I have a collection containing a large number (500,000+ ) of records which I want to group by an id. The id is an encrypted 32 character string. So difficult to split into manageable chunks using a match statement.
The group command works from a mongo Client or Atlas by defining AllowDiskUse = true. But I would like to run the query automatically in the background when a table is updated.
AllowDiskUse is not available in stitch. How an I split up the query to allow a group by a field containing random text Ids? The group query I would like to use is…

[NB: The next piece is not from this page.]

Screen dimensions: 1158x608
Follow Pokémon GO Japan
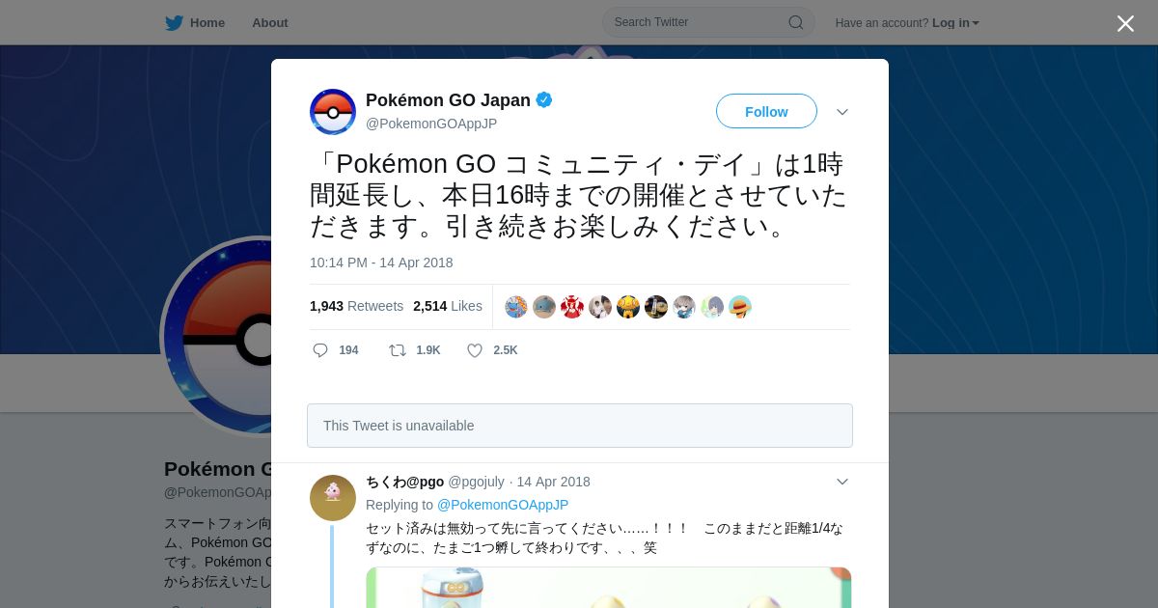pos(766,112)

db.matchedResponsesStage1.aggregate(
[
{
"$sort" : {
"_id": 1
}
},
{
"$group" : {
"_id" : {
"folder_id" : "$folder_id"
},
"journeystart" : {
"$first" : {
"$arrayElemAt" : [
"$content.labels.name",
0.0
]
}
}
}
}
],
{
"allowDiskUse" : true
}
);
Note the initial sort on _id is to put grouped records into time order so that I can pick out the first record from the list. Unfortunately this prevents an index on folder_id from being used, which would reduce the memory footprint and allow the query to pass.
I would like to split the list of folder_id into manageable blocks ( e.g. 1000) and feed each block into the above query. Does anyone have any guidance on how to do this within stitch? Any help or guidance appreciated.